So let us consider the constant function
$f(x) = K$ for some constant $K \in \mathbb{R}$.
Step 2: Compute the Derivative for the Constant Function
For $f(x) = K$, its derivative is
$f'(x) = 0$ for all $x \in (0,1)$.
Step 3: Substitute into Each Option
Option 1:
$|\,f(c) - f(1)\,| < |\,f'(c)\,|$
Since $f(c) = K$ and $f(1) = K$, the left-hand side becomes
$|\,K - K\,| = 0$ and the right-hand side is $|\,0\,| = 0$.
This gives $0 < 0$, which is false.
Option 2:
$|\,f(c) + f(1)\,| < (1 + c)\,\bigl|f'(c)\bigr|$
Here, $f(c) + f(1) = K + K = 2K$, while
$\bigl|f'(c)\bigr| = 0$.
So the inequality becomes
$|\,2K\,| < (1+c)\times 0$, i.e. $|\,2K\,| < 0$,
which can never be true for any real $K$.
Option 3:
$|\,f(c) - f(1)\,| < (1 - c)\,\bigl|f'(c)\bigr|$
As before, $f(c) - f(1) = K - K = 0$ and
$\bigl|f'(c)\bigr| = 0$. So this becomes
$0 < (1 - c)\times 0 = 0$, which is false.

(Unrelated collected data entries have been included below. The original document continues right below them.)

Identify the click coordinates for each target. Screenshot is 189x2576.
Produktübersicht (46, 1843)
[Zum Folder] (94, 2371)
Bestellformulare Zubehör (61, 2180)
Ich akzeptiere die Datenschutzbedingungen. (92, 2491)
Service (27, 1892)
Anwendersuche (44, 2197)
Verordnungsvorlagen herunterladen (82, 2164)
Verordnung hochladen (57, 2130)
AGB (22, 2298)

Step 4: Conclude the Correct Answer
Since a simple choice of $f(x) = K$ (constant function) violates
all the given inequalities, none of the provided options
can hold for every continuous and differentiable function on $[0,1]$.
Therefore, the correct answer is
None.